Binello N, D'Ancona F, Forni S, D'Arienzo S, Gemmi F, Clark A, Stelling J. Automated detection of hospital outbreaks of multi-drug resistant pathogens in one Italian region.
Expert Rev Anti Infect Ther 2022;
20:1233-1241. [PMID:
35786114 DOI:
10.1080/14787210.2022.2098115]
[Citation(s) in RCA: 0] [Impact Index Per Article: 0] [Reference Citation Analysis] [Abstract] [Key Words] [Track Full Text] [Journal Information] [Subscribe] [Scholar Register] [Indexed: 11/04/2022]
Abstract
BACKGROUND
Automated tools for antimicrobial resistance surveillance are critical for improving detection of drug-resistant organisms and informing prevention and control interventions. In this study, the WHONET-SaTScan software was used at a multi-hospital level in Tuscany, Italy to identify case clusters consistent with hospital outbreaks caused by drug-resistant pathogens.
METHODS
Antimicrobial resistance surveillance data from all Tuscany hospitals between January 2018 and December 2020 were analyzed using WHONET. The SaTScan package was used to detect case clusters applying a simulated prospective approach and the space-time permutation algorithm.

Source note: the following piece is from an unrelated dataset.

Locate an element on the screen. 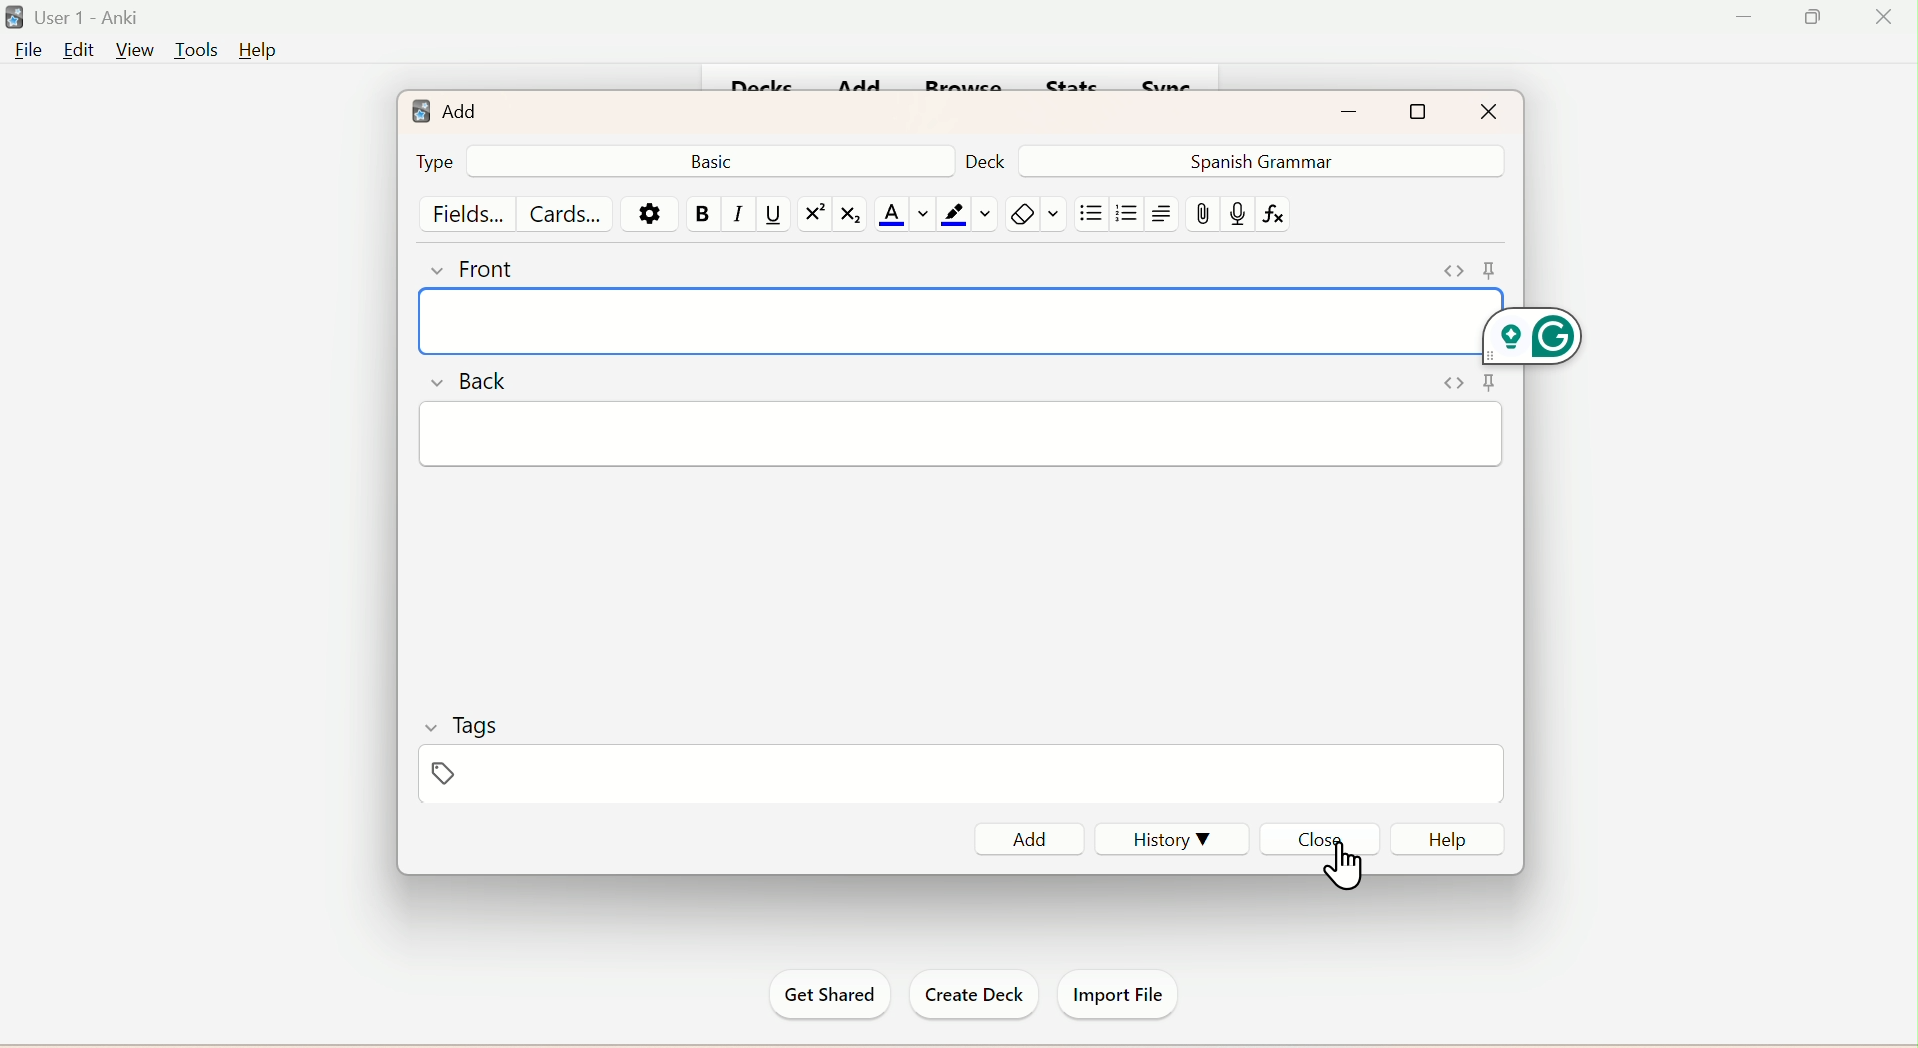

Clusters were identified using resistance profiles and two distinct spatial variables: single medical services ("service") or groups of related services ("metaservice").
RESULTS
Data from eight bacterial pathogens were provided from 49 hospitals for 312,779 isolates from 158,809 patients. Single service-based analysis detected 693 hospital clusters, while metaservice-based analysis identified 635. There was no evidence for a difference between the two methods in terms of cluster length, cluster size, recurrence intervals, number of alerts, distribution across years or hospitals. Among clusters involving multiple services identified by both analyses, metaservice-detected clusters were usually larger and more statistically significant.
CONCLUSIONS
WHONET-SaTScan proved to be a valuable multi-facility cluster detection tool that can be implemented for real-time surveillance.